© JUNGE FREIHEIT Verlag GmbH & Co. www.jungefreiheit.de 40/05 30. September 2005

BRIEF AUS BRÜSSEL
Barrosos Geständnis
Andreas Mölzer

Er sei unglücklich darüber, wie einige Länder auf das Schei-tern der EU-Verfassung in Frankreich und in den Niederlanden reagiert hatten, beklagte sich EU-Kommissionspräsident José Manuel Durão Barroso in der FAZ. Für das Abstimmungsdesaster der EU-Zentralisten hatte er auch gleich eine Erklärung parat: Rechter Populismus, der sich gegen die europäische Integration wende, sei ebenso schuld daran gewesen wie linker Populismus, der die Globalisierung verdammt.

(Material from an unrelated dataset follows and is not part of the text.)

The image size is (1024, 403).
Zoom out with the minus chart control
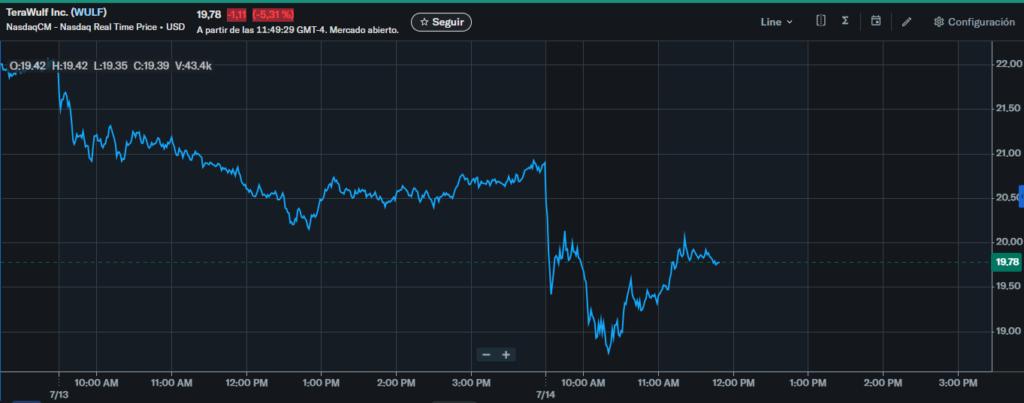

Seinen Äußerungen zufolge soll die europäische Integration also in einen zentralistischen Einheitsstaat münden. Das Eintreten für die Erhaltung und Weiterentwicklung der historisch gewachsenen Kulturen und Ethnien dieses Kontinents wird von dem portugiesischen Ex-Premier schlichtweg ins rechte Eck gedrängt. Die europäischen Völker sollen in eine amorphe Masse verwandelt werden, die brav die Anordnungen der Zentrale befolgt. Und die Globalisierung muß für Barroso etwas Wunderbares sein, würde diese doch aus Europa ein Versuchslabor des Marktes machen, wo Konzernlenker und internationale Investoren auf lästige Arbeitnehmerrechte keine Rücksicht mehr zu nehmen bräuchten.

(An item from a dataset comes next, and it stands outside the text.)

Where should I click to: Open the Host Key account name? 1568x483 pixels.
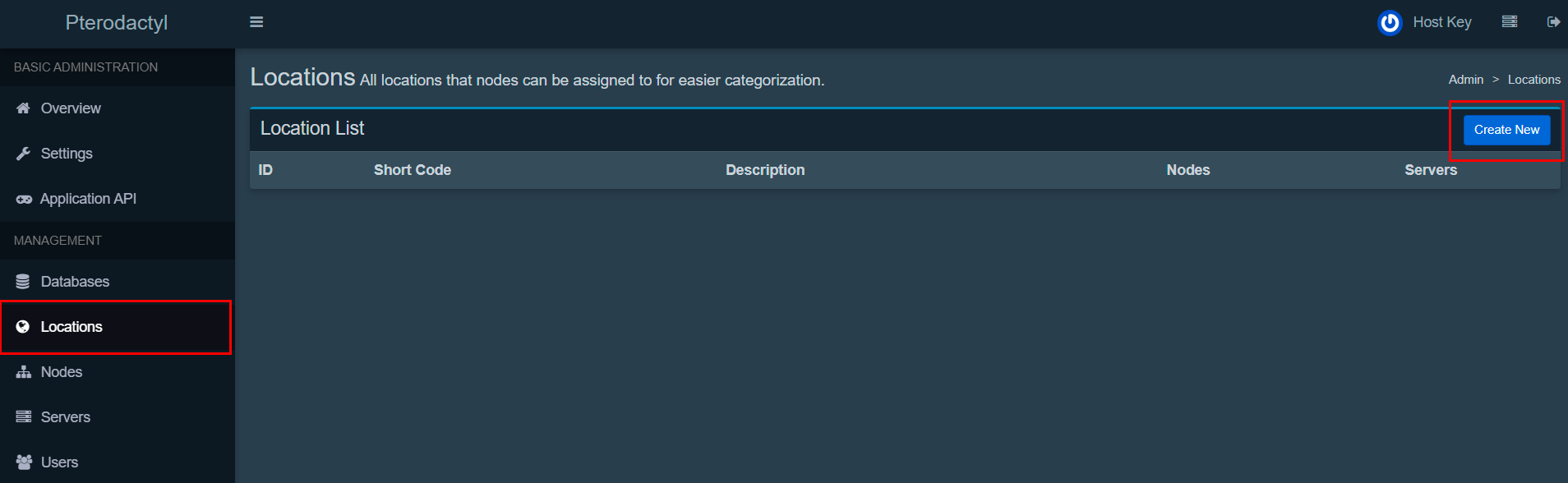coord(1442,22)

Selbstkritik ist für die EU-Spitze offenbar ein Fremdwort. Daß das Abstimmungsdebakel vielleicht daher rührt, daß die Bürger ein anderes als das von Brüssel verordnete Europa wollen, kommt ihr nicht in den Sinn. Vielmehr wird stur an der Richtigkeit des eigenen Vorgehens festgehalten und der Wunsch der Bürger nach einem demokratisch verfaßten Staatenbund als "Populismus" abqualifiziert. Dabei müßte der sprachgewandte Barroso eigentlich wissen, daß das Wort Populismus dem lateinischen populus (Volk) entlehnt ist.

Barroso ließ auch wissen, es sei eine "Illusion" zu glauben, daß die EU-Verfassung in den nächsten ein bis zwei Jahren in Kraft träte. Zugleich fügte er aber hinzu, daß die von der Zentrale verordnete Nachdenkpause nicht fürs Nichtstun verwendet werden dürfe. Was auf die Bürger zukommen wird, kann der gelernte Europäer diesen Äußerungen entnehmen. Die Brüsseler Machtzentrale werkt im Verborgenen schon eifrig daran, wie sie den widerspenstigen Bürgern ein neues Vertragswerk überstülpen kann. Die gescheiterte Verfassung wird in unwesentlichen Details geändert und dann als etwas vollkommen Neues verkauft werden. Barroso selbst gab unumwunden zu, daß er für dieses zentralistische Vertragswerk gekämpft hatte.

Zu diesen Aussagen paßt auch gut die Eile der EU-Mächtigen, die den Türkeibeitritt mit aller Gewalt durchdrücken wollen. Denn die Ablehnung der Aufnahme dieses orientalischen Landes in die Europäische Union war schließlich ein wesentlicher Grund für das Scheitern der EU-Verfassung in Frankreich und den Niederlanden. In der Türkei-Frage sollen nun die Europäer vor vollendete Tatsachen gestellt werden, um zu verhindern, daß diese Frage nochmals das Abstimmungsverhalten beeinflußt. Die Brüsseler Zentrale liefert einmal mehr den Beweis dafür, daß sie bei der Verwirklichung ihrer Interessen auf die Bürger keine Rücksicht nimmt. Wenn sich die Bürger aber erdreisten zu widersprechen, werden eifrigst Tricks zu ihrer Überrumpelung ausgeheckt. In der heutigen EU ist der Grundsatz "Brüssel locuta, causa finita" die Maxime allen Handelns.

 

Andreas Mölzer ist Chefredakteur der Wiener Wochenzeitung "Zur Zeit" und seit 2004 FPÖ-Europaabgeordneter.